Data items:

········

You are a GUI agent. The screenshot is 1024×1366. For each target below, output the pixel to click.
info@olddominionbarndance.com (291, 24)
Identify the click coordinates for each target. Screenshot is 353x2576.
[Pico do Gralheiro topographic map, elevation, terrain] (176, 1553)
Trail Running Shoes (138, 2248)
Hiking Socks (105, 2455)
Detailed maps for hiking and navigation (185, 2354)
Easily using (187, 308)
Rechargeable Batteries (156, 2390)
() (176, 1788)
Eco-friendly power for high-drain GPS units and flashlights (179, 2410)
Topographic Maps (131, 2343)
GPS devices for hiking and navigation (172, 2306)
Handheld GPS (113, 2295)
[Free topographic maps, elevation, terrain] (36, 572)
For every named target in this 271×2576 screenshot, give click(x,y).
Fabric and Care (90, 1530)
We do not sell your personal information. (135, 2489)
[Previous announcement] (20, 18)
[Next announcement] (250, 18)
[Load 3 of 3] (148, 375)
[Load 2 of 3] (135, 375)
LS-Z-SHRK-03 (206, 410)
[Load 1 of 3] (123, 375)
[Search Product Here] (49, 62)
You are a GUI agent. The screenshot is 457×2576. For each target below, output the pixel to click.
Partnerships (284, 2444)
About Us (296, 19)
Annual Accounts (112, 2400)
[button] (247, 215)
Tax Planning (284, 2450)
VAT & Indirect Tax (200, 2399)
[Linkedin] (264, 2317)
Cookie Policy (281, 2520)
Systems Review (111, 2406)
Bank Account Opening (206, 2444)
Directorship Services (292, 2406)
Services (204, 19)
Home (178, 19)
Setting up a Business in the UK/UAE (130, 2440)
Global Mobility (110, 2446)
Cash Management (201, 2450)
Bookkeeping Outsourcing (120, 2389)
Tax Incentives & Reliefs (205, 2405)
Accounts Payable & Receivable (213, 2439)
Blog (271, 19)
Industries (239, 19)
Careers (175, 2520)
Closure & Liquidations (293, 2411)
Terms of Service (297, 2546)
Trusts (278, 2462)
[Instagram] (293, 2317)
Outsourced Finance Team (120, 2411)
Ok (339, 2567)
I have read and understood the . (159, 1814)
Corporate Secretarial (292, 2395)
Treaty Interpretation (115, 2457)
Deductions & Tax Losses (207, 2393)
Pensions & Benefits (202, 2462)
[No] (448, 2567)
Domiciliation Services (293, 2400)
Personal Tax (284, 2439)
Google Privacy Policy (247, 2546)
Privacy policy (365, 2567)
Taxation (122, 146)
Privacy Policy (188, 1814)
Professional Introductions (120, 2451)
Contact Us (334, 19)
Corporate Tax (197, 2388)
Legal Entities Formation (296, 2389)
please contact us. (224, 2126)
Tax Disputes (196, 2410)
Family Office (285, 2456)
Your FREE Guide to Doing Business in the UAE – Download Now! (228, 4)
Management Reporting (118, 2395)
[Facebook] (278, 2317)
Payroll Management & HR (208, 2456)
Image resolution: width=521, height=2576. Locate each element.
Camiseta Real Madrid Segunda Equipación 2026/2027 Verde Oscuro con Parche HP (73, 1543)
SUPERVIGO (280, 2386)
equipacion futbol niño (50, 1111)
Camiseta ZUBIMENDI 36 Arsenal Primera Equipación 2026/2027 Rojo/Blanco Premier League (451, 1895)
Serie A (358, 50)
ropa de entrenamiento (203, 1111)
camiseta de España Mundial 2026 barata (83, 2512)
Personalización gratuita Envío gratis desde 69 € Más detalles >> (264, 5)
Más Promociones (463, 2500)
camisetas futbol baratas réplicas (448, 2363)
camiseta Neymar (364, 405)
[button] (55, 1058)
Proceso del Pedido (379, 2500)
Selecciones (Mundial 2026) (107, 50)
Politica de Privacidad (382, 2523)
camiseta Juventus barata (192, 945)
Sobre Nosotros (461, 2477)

········

Nothing in the entries should be skipped. Output them all exactly.

You are a GUI agent. The screenshot is 1024×1366. For each target below, output the pixel to click.
info@olddominionbarndance.com (291, 24)
Identify the click coordinates for each target. Screenshot is 353x2576.
[Pico do Gralheiro topographic map, elevation, terrain] (176, 1553)
Trail Running Shoes (138, 2248)
Hiking Socks (105, 2455)
Detailed maps for hiking and navigation (185, 2354)
Easily using (187, 308)
Rechargeable Batteries (156, 2390)
() (176, 1788)
Eco-friendly power for high-drain GPS units and flashlights (179, 2410)
Topographic Maps (131, 2343)
GPS devices for hiking and navigation (172, 2306)
Handheld GPS (113, 2295)
[Free topographic maps, elevation, terrain] (36, 572)
For every named target in this 271×2576 screenshot, give click(x,y).
Fabric and Care (90, 1530)
We do not sell your personal information. (135, 2489)
[Previous announcement] (20, 18)
[Next announcement] (250, 18)
[Load 3 of 3] (148, 375)
[Load 2 of 3] (135, 375)
LS-Z-SHRK-03 (206, 410)
[Load 1 of 3] (123, 375)
[Search Product Here] (49, 62)
You are a GUI agent. The screenshot is 457×2576. For each target below, output the pixel to click.
Partnerships (284, 2444)
About Us (296, 19)
Annual Accounts (112, 2400)
[button] (247, 215)
Tax Planning (284, 2450)
VAT & Indirect Tax (200, 2399)
[Linkedin] (264, 2317)
Cookie Policy (281, 2520)
Systems Review (111, 2406)
Bank Account Opening (206, 2444)
Directorship Services (292, 2406)
Services (204, 19)
Home (178, 19)
Setting up a Business in the UK/UAE (130, 2440)
Global Mobility (110, 2446)
Cash Management (201, 2450)
Bookkeeping Outsourcing (120, 2389)
Tax Incentives & Reliefs (205, 2405)
Accounts Payable & Receivable (213, 2439)
Blog (271, 19)
Industries (239, 19)
Careers (175, 2520)
Closure & Liquidations (293, 2411)
Terms of Service (297, 2546)
Trusts (278, 2462)
[Instagram] (293, 2317)
Outsourced Finance Team (120, 2411)
Ok (339, 2567)
I have read and understood the . (159, 1814)
Corporate Secretarial (292, 2395)
Treaty Interpretation (115, 2457)
Deductions & Tax Losses (207, 2393)
Pensions & Benefits (202, 2462)
[No] (448, 2567)
Domiciliation Services (293, 2400)
Personal Tax (284, 2439)
Google Privacy Policy (247, 2546)
Privacy policy (365, 2567)
Taxation (122, 146)
Privacy Policy (188, 1814)
Professional Introductions (120, 2451)
Contact Us (334, 19)
Corporate Tax (197, 2388)
Legal Entities Formation (296, 2389)
please contact us. (224, 2126)
Tax Disputes (196, 2410)
Family Office (285, 2456)
Your FREE Guide to Doing Business in the UAE – Download Now! (228, 4)
Management Reporting (118, 2395)
[Facebook] (278, 2317)
Payroll Management & HR (208, 2456)
Image resolution: width=521, height=2576. Locate each element.
Camiseta Real Madrid Segunda Equipación 2026/2027 Verde Oscuro con Parche HP (73, 1543)
SUPERVIGO (280, 2386)
equipacion futbol niño (50, 1111)
Camiseta ZUBIMENDI 36 Arsenal Primera Equipación 2026/2027 Rojo/Blanco Premier League (451, 1895)
Serie A (358, 50)
ropa de entrenamiento (203, 1111)
camiseta de España Mundial 2026 barata (83, 2512)
Personalización gratuita Envío gratis desde 69 € Más detalles >> (264, 5)
Más Promociones (463, 2500)
camisetas futbol baratas réplicas (448, 2363)
camiseta Neymar (364, 405)
[button] (55, 1058)
Proceso del Pedido (379, 2500)
Selecciones (Mundial 2026) (107, 50)
Politica de Privacidad (382, 2523)
camiseta Juventus barata (192, 945)
Sobre Nosotros (461, 2477)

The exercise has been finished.